最近のUNEP(国連環境計画)や世界保健機関の報告は,世界の巨大都市上位20傑における大気汚染が急激に悪化していることを示しています。UNEPがケニアで発行しているアワ・プラネット誌は,「大気汚染が40年前の悪名高いロンドンのスモッグと同じくらいひどい所もある」と述べています。メキシコ・シティーの住民はこの点で最も打撃を受けており,バンコクや北京<ペキン>やカイロやサンパウロなどの都市に住む何千万もの人々も大差はありません。
そのような都市の空気はどれほど危険なのでしょうか。亜硫酸ガスや一酸化炭素や鉛のような,主要な汚染物質が高濃度で検出されるのは幾つもの点で危険です。人体に対する影響は広範に及びます。呼吸器系の病気,心臓血管系の病気,神経系の損傷に加え,骨髄,肝臓,腎臓にさえ障害をもたらします。
そうした汚染を引き起こしている原因は何でしょうか。アワ・プラネット誌によると,これらの都市における最大で単一の原因は自動車です。世界の自動車総数は現在6億3,000万台であり,「今後20年ないし30年以内に倍になる見込みがある」ため,都市の空気の見通しは実に暗たんたるものです。
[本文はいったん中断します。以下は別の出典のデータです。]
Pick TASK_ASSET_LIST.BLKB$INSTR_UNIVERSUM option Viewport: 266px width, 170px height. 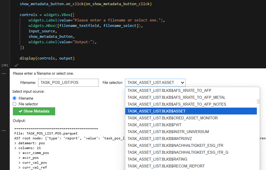point(191,132)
さらに悪いことに,予防策はほとんど講じられていません。その報告にあるように,大抵の巨大都市では「問題の厳しさに気づいている人はほとんどいない」からです。それで,アワ・プラネット誌が,空気の浄化を目指した措置を最優先させるよう,そのような都市に勧めているのも至極当然です。これが行なわれないとしたら,将来は真っ暗です。その雑誌が査定しているとおり,「これらの都市は空気の状態が悪化するにつれ,ゆっくりと窒息することになる」でしょう。